Angústia. Desolação. Fadiga. Exaustão. Cansaço físico e mental. Um estado de alma incomparável. Sem forças para alterar o rumo das coisas. Eis o retrato do professor atual, o professor dos tempos que correm (velozmente) e que deseja, antes de mais, respeito e um estatuto consentâneo com a sua responsabilidade.
É frequente ouvir dizer: “antigamente é que era bom…“ O que era bom? Era bom ser professor? Era bom ser aluno? Era bom ir à escola?

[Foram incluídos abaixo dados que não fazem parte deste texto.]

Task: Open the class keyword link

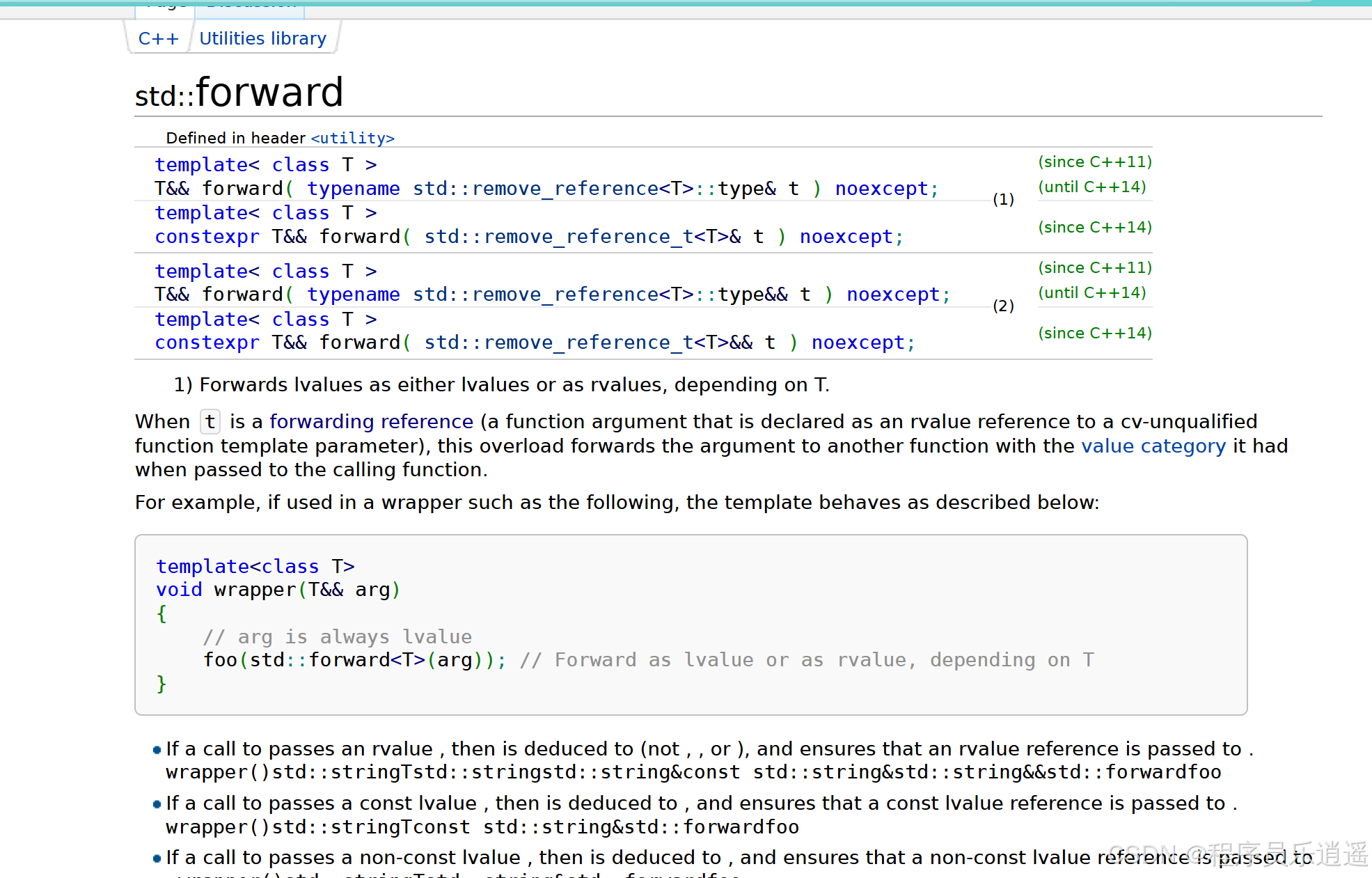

Já não sou propriamente “jovem” mas também não sou “velha” o suficiente. Sou uma professora com trinta anos de serviço efetivo em prol da educação e, concomitantemente, em prol do desenvolvimento do país. Vivi reformas educativas (várias), executei políticas educativas (diversas), lecionei a centenas de alunos. Com maior ou menor entusiasmo, maior ou menor convicção, maior ou menor ceticismo, executei as tarefas impostas e fiz o melhor que podia (e sabia). Dei o melhor de mim. Com empenho e dedicação abracei a profissão que escolhi por vocação. Aos sete anos, em casa da minha avó, fazia da “tábua de tender o pão” a minha secretária caseira. Sobre a mesma colocava os manuais escolares com os quais ensinava os escassos “alunos” (um ou três, conforme os dias). A pequenada da vizinhança aproveitava, desse modo, para fazer os trabalhos de casa e aprender (nalguns casos) conteúdos mais avançados (que a “professora” já aprendera). Foi assim, desta forma, que o desejo se tornou real. Ainda hoje, apesar de tudo, os momentos em sala de aula, junto dos alunos, constituem momentos únicos e de grande realização pessoal. É por eles que continuo na profissão e dou o meu melhor.

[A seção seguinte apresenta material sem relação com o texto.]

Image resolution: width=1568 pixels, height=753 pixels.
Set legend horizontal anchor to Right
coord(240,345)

Todavia, reconheça-se, ensinar no século XXI, numa sociedade em plena crise de valores, não se afigura tarefa fácil. Há cada vez mais uma ausência e/ou desuso de um conjunto de valores morais e cívicos norteantes da vida em sociedade, os quais são indicadores da cultura e do modo de estar e ser de um povo. Estamos perante aquilo que alguns designam de “crise de valores” e “ falta de cidadania”. Essa “ausência de regras” é já notória em grande parte dos nossos alunos. Os alunos evidenciam, eles próprios, os sinais dos tempos. Mais irreverentes, mais intolerantes a tudo, menos interessados na aquisição de novos saberes. Muito confinados ao seu mundo. Um mundo virtual e silencioso. Um mundo onde a partilha e o convívio escasseiam e a obediência e o respeito não existem. É difícil moldar personalidades vocacionadas para a rebeldia e para a falta de ambições. Além disso, a família enquanto estrutura de apoio está em processo de desmoronamento. A sociedade vive dias difíceis e os alunos percebem isso e absorvem as angústias subjacentes. Resultado: alunos desinteressados e desmotivados e uma Escola onde todos o profissionais da educação, entre os quais os professores, lutam para contrariar as tendências. Uma luta inglória que conduz ao estado de alma frequente nos dias de hoje: desmotivação geral.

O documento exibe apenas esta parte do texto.